Kiron Sarkar’s Weekly Report 9.20.14

A larger than expected majority of Scots (55.3%) voted to remain in the UK. Westminster has promised more powers for Scotland, which has lead to calls for further powers for Northern Ireland, Wales and, of course, England. The politics will get messy, but thats a game for next year.

The FED did not remove the “considerable time” phrase from its recent statement. However, interest rate projections were raised from that forecast in June. The QE programme is to end in October, though the FED will continue to reinvest the proceeds from maturing securities. Ms Yellen indicated that the FED was likely to reduce its balance sheet by the end of the decade. I continue to believe that there is a better than 50/50 possibility that the “considerable period” phrase will be removed next month. Whilst Ms Yellen was dovish, her charts (the dot plot) suggested a more hawkish policy, which resulted in the US$ strengthening materially, something I expect will continue, in particular against the Euro and the Yen.

Whilst the Yen has weakened materially, trading above 109 to the US$ for the 1st time since 2008, the Nikkei closed at its highest level since November 2007.

The Japanese cabinet office cut its assessment of growth for the 1st time in 5 months, citing weaker domestic consumption, which their statement suggested was continuing.

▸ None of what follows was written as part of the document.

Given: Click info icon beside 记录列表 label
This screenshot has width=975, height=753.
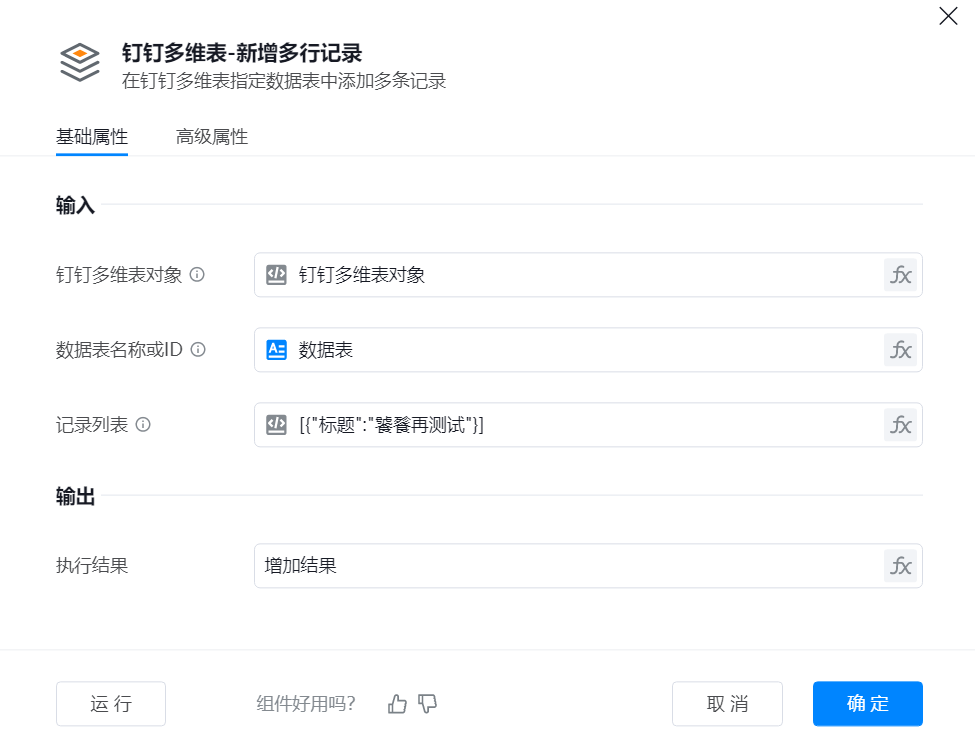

Furthermore, exports were flat and industrial output weak, with the improvement in corporate profits slowing. The only positive was that the employment position was improving.
The PM, Mr Abe, wants a speedy reform of the world’s largest pension fund, the GPIF. The reforms will increase holdings in domestic equities and foreign securities (both equities and bonds), whilst reducing holdings of Japanese bonds. Furthermore, further fiscal and monetary stimulus is very likely, all Yen negative policies.

The particularly poor Chinese data released last weekend reinforces my fear that the Chinese economy is fundamentally weak and that it will decline materially unless supported by significant additional fiscal and monetary stimulus. The problem is that such stimulus just makes the situation worse, other than in the short term, which is the dilemma facing the Chinese leadership and the central bank, the PBoC. Unsurprisingly, on Tuesday, the PBoC provided additional monetary stimulus. They lent a massive Yuan 500bn to the 5 major banks. However, the facility is for 3 months only, which will provide a temporary respite and which suggests that it will have to be rolled over. At the end of the day, I suspect the authorities will blink and increase both monetary and fiscal stimulus in the next month or so, even though they are clearly reluctant to do so.

The Ukrainian government has granted more self-rule powers to the eastern areas of the country controlled by pro Russian separatists. Furthermore, it has granted amnesty to many of the separatists. Whilst Russia welcomed the move, the pro-Russian separatists are more demanding. In addition, a number of Ukrainians are opposed to the concessions.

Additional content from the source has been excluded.